Additionally, as HER2-directed agents are often used long-term, managing cumulative toxicity, including fatigue, gastrointestinal issues, and hematologic side effects, is crucial to maintaining patients’ quality of life. For patients intolerant to chemotherapy, dual HER2-targeted therapy with trastuzumab and pertuzumab, without a taxane, may be a reasonable approach. 
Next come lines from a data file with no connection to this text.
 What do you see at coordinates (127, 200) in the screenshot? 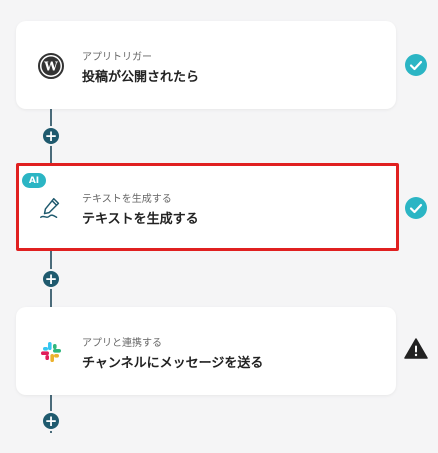
I see `step-category: テキストを生成する` at bounding box center [127, 200].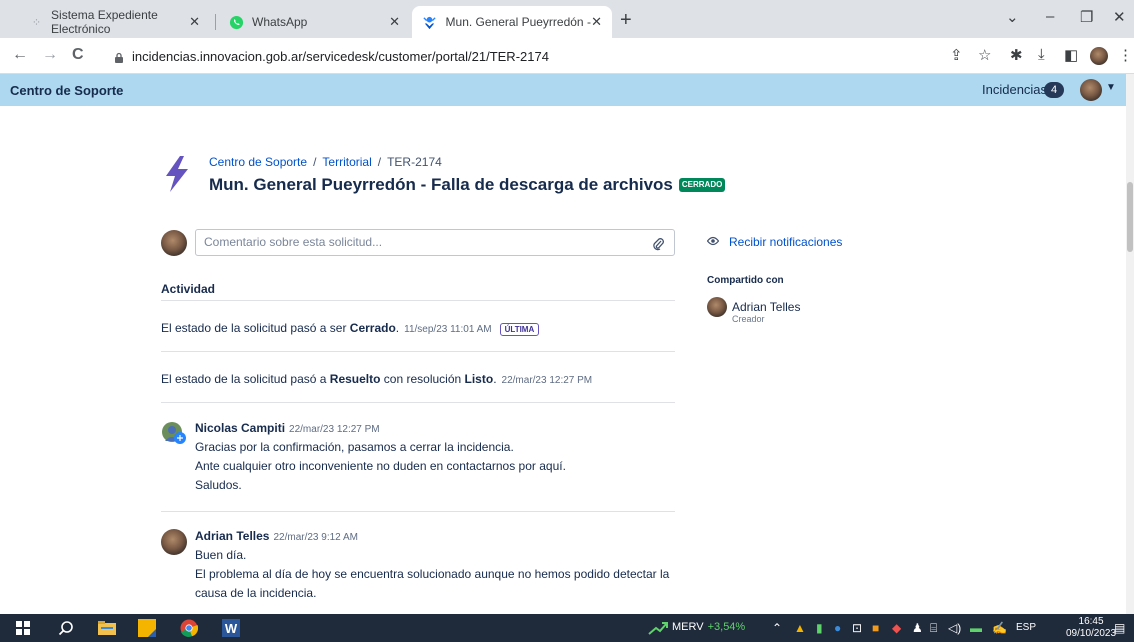 Image resolution: width=1134 pixels, height=642 pixels. Describe the element at coordinates (314, 22) in the screenshot. I see `tab-whatsapp: WhatsApp ✕` at that location.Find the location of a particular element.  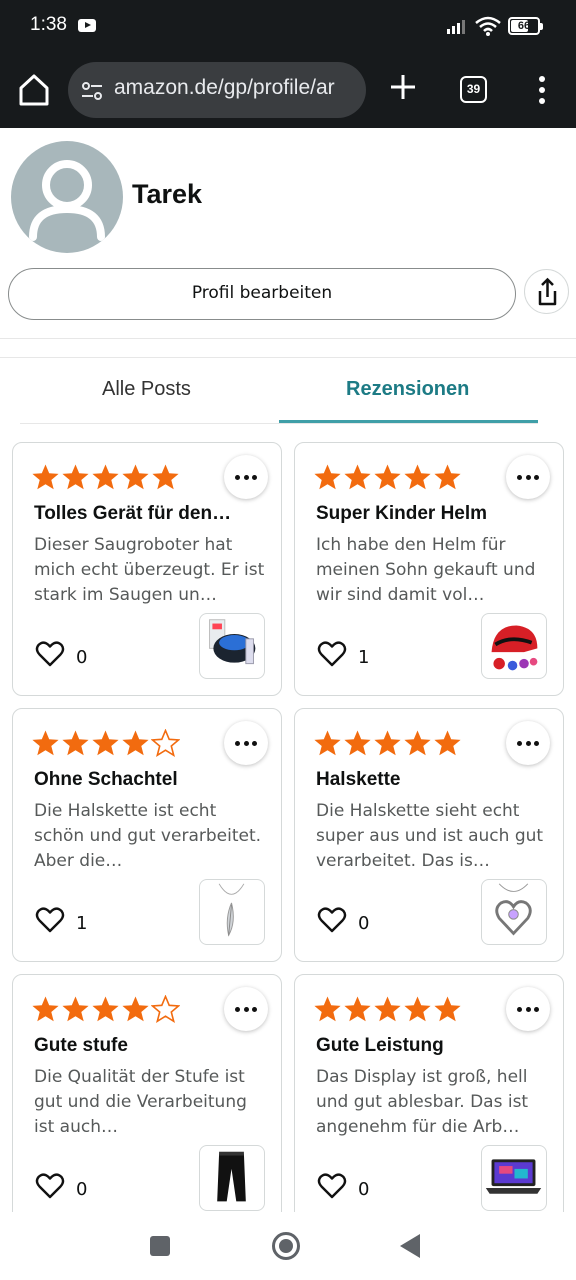

like-count: 1 is located at coordinates (364, 658). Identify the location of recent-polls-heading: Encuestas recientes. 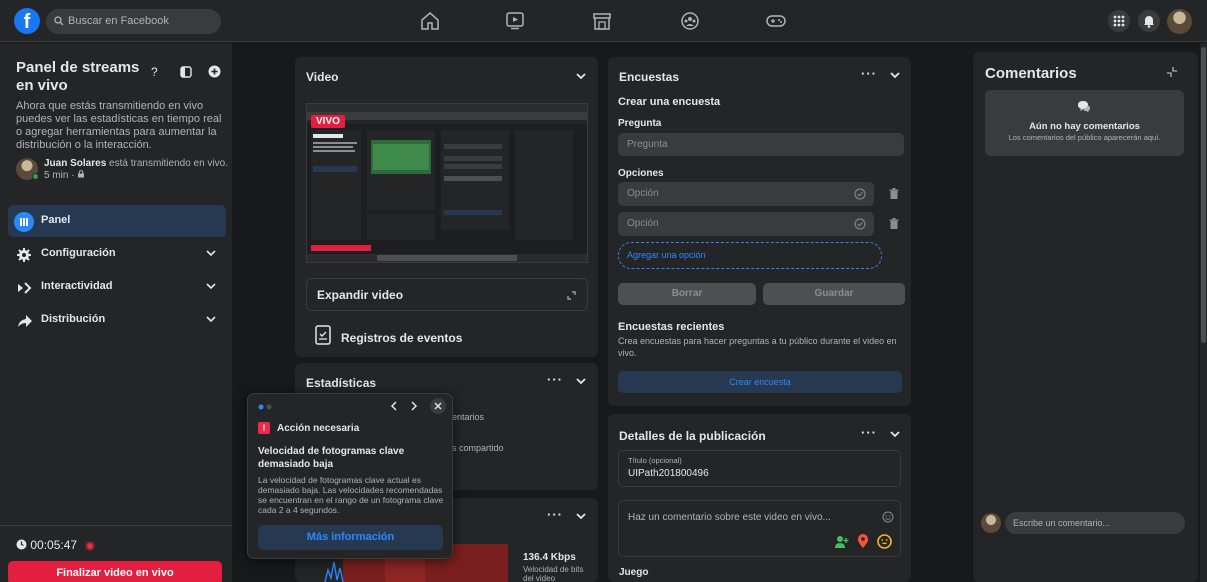
(672, 327).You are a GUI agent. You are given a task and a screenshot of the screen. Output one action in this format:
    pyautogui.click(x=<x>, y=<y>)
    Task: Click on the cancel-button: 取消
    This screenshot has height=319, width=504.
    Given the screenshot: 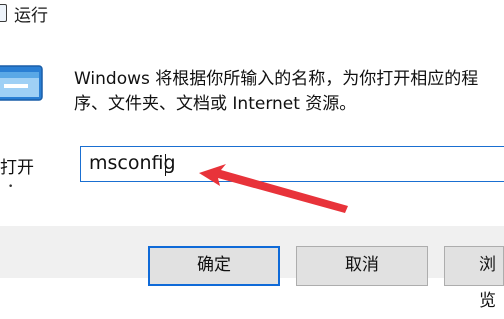 What is the action you would take?
    pyautogui.click(x=362, y=266)
     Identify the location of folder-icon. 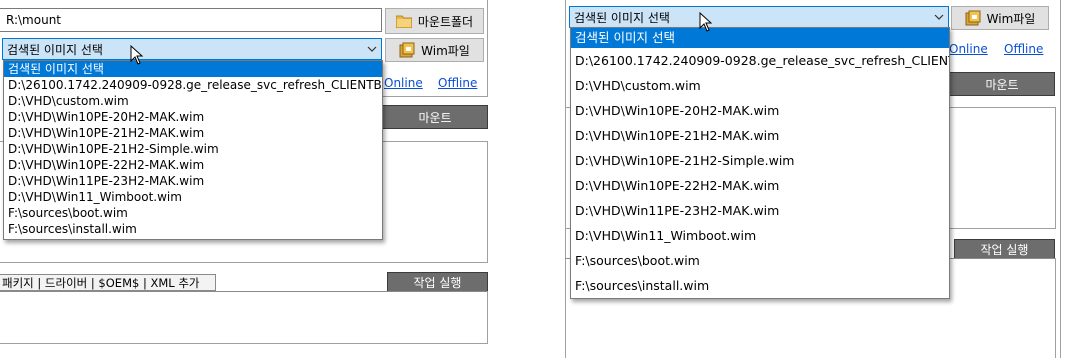
(404, 22).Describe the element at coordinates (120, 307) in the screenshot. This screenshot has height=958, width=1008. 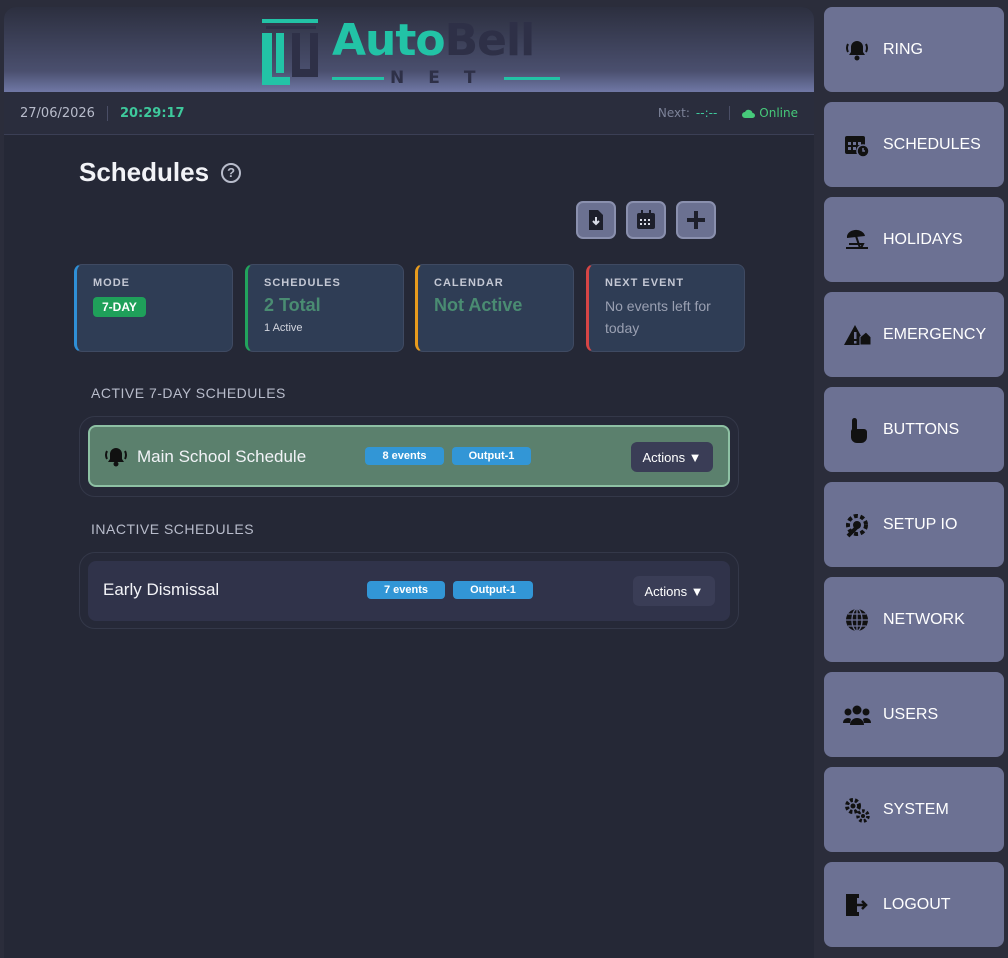
I see `mode-badge: 7-DAY` at that location.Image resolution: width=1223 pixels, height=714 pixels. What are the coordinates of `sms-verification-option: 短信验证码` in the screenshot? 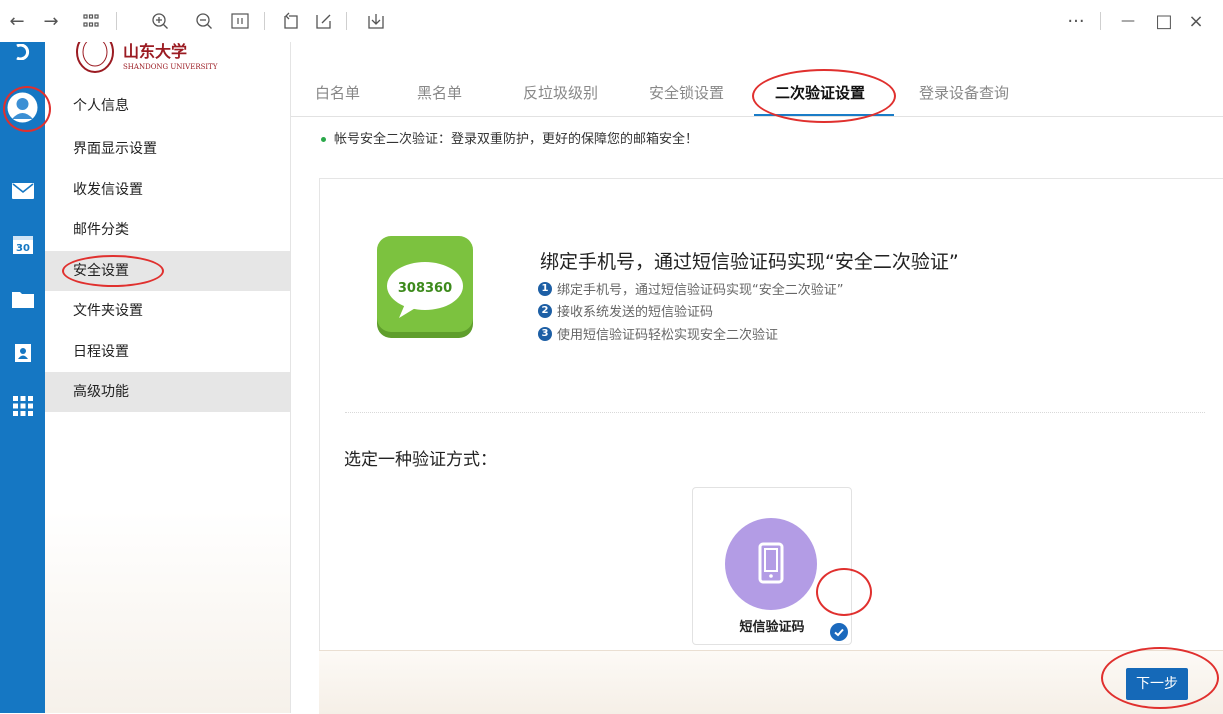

Future Directions in HER2-Positive MBC Treatment 

The treatment landscape for HER2-positive MBC continues to evolve. Ongoing trials are investigating novel ADCs, such as trastuzumab duocarmazine, and newer combinations of TKIs and immunotherapies. The role of immune checkpoint inhibitors in HER2-positive disease, though still under investigation, may offer additional therapeutic options, particularly for patients with PD-L1-positive tumors. In the coming years, personalized medicine, guided by molecular profiling, is likely to further refine treatment algorithms, allowing for more tailored therapies based on tumor biology and patient-specific factors. 

The treatment of HER2-positive metastatic breast cancer has advanced significantly with the advent of HER2-targeted therapies. While trastuzumab, pertuzumab, and taxanes remain the cornerstone of first-line treatment, newer agents like T-DXd and tucatinib offer promising results for patients who progress on initial therapy. Despite these advances, challenges remain, particularly in managing treatment-related toxicities and drug resistance. 

Future research will likely bring even more targeted, less toxic treatment options for this aggressive form of breast cancer, offering hope for improved outcomes and quality of life for patients.